Various levels of government have been urged to remain sober-minded when applying national monetary tightening and fiscal prudence policies.
National Development and Reform Commission Minister Ma Kai listed "preventing economic growth from evolving from rapid to overheating and preventing price hike shifts from going from structural to inflationary" as top priorities.
Speaking at a three-day annual development and reform conference starting Friday, Ma echoed the top national leadership, urging participants to "unify thoughts" and give priority to the "two preventions".
He explained the potential international recession, and the country's investment frenzy, flooded money supply and trade surplus, are headaches for China's leadership.
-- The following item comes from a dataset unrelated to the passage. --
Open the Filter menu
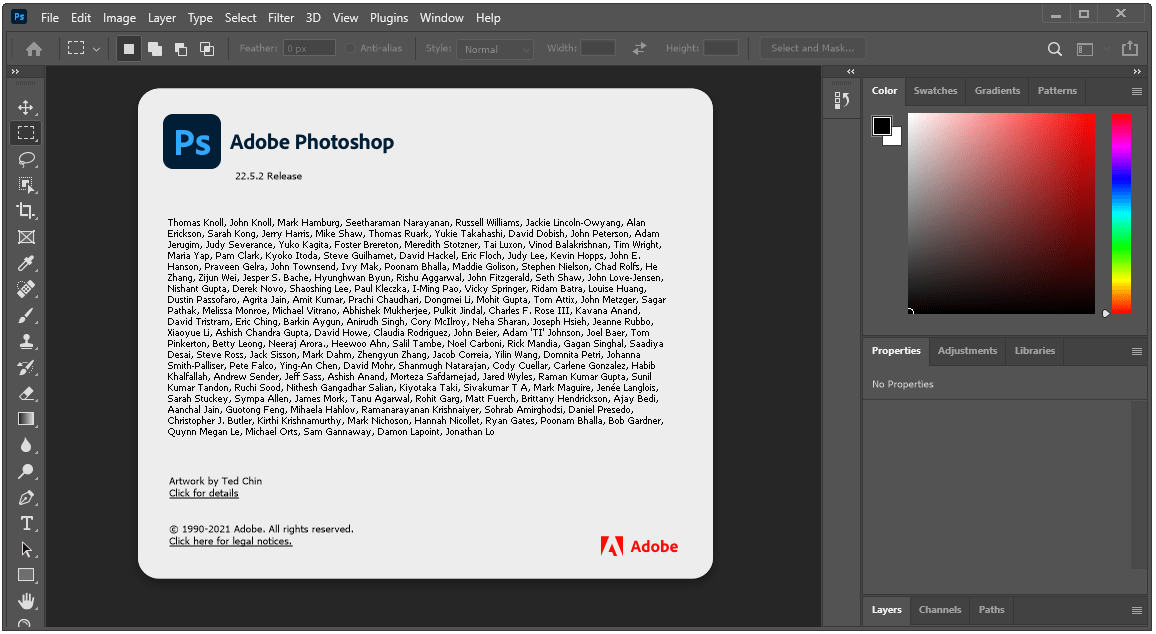The image size is (1156, 634). (x=281, y=18)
They also face challenges such as a weak agricultural sector, arduous energy conservation and emission reduction tasks, and public welfare issues, he added.
The conference is the second high-level meeting within a week mobilizing resources for "sound and fast" economic growth in 2008. After a Monday-through-Wednesday closed-door meeting, China's top decision-makers prepared a list of "development tasks" for the National People's Congress to vote in March.
Before March, provincial and municipal-level governments and people's congresses would meet to discuss the investment spree and inflation.
Ma said monetary policy should play a greater role in macro-control policies, and China would strictly control loans to better regulate domestic demand and balance international payments.
Since 2003, China's economy has developed at an annual average rate of more than 10 percent. The figure reached 11.5 percent in the first nine months of 2007.
Ma identified several major economic tasks for 2008:
Using macroeconomic controls to prevent the economy from overheating and price hikes from leading to evident inflation.
Fully implementing tight monetary policy and prudent fiscal policy, while increasing fiscal expenditure in social security, medicare, sanitation, education and household benefits. Low-income families should receive more stipends offsetting price hikes.
Consolidating the role of agriculture in China's economic growth.
Basing technical innovation on market demand and centering it on technologies to overcome development bottlenecks. Enterprises should take center stage in innovation to boost national competence, and reduce emissions and conserve energy.
Use prices, taxations and financial policies to stimulate energy conservation while establishing environmentally friendly and compulsory market access criteria.